O anterior foi em dezembro de 2001, após a renúncia do ex-presidente Fernando de la Rúa (1999-2001) e durante a curta presidência de Adolfo Rodríguez Saá, que durou apenas uma semana. O país só saiu da situação de calote em 2006, durante o governo Néstor Kirchner (2003-2007). Um último acordo foi obtido em 2010, sob Cristina Kirchner (2007-2015). Agora, a Casa Rosada pretende deixar de pagar sua dívida com credores privados até 2023. Nós propusemos fazer a mesma coisa que fizemos com Néstor (Kirchner) em 2003, quando assumimos o governo e herdamos uma situação similar. Aquela era uma situação de default explícito, esta é de default virtual disse Fernández ao lado do ministro da Economia, Martin Guzmán. O próximo vencimento importante da dívida argentina é no dia 22 de abril.
A margem de manobra para negociar com fundos de investimentos estrangeiros é estreita e, se não for alcançado um acordo, o governo terá 30 dias para evitar que o país seja declarado em estado de calote. O governo ofereceu ainda um novo cupom de dívida, que começaria a pagar em 2023, com juros anuais de 0,5%.
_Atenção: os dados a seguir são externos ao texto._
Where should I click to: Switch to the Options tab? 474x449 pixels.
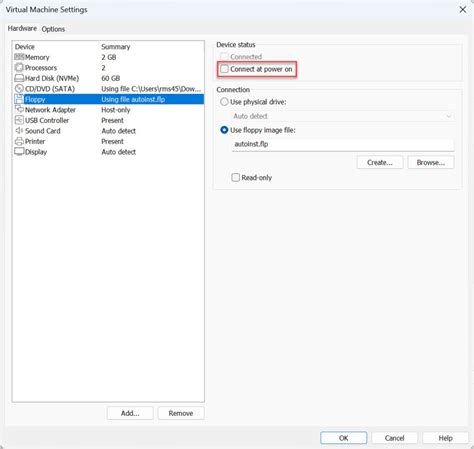click(53, 29)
Em um prazo não especificado, a taxa atingiria 2,33%. Hoje, a Argentina não pode pagar nada frisou o ministro Guzmán. Nos mercados, o clima era de forte nervosismo. Pela primeira vez, a cotação do dólar paralelo superou os 100 pesos. Foi uma oferta muito dura, e houve umuso político da pandemia e do momento atual dos mercados. O governo sente que sua proposta está justificada afirmou o analista Ivan Sasovsky. Para ele, `não há dúvidas de que a Argentina avança em direção a um novo calote`: O calote é dado como certo. Nenhum responsável por fundos de investimento pode aceitar uma redução de 62%. O que vai acontecer? O país não vai pagar, vamos para o calote e os `fundos abutres` entrarão novamente em ação. Segundo o jornal `La Nación` o Fundo Monetário Internacional (FMI) disse que vai analisar a proposta.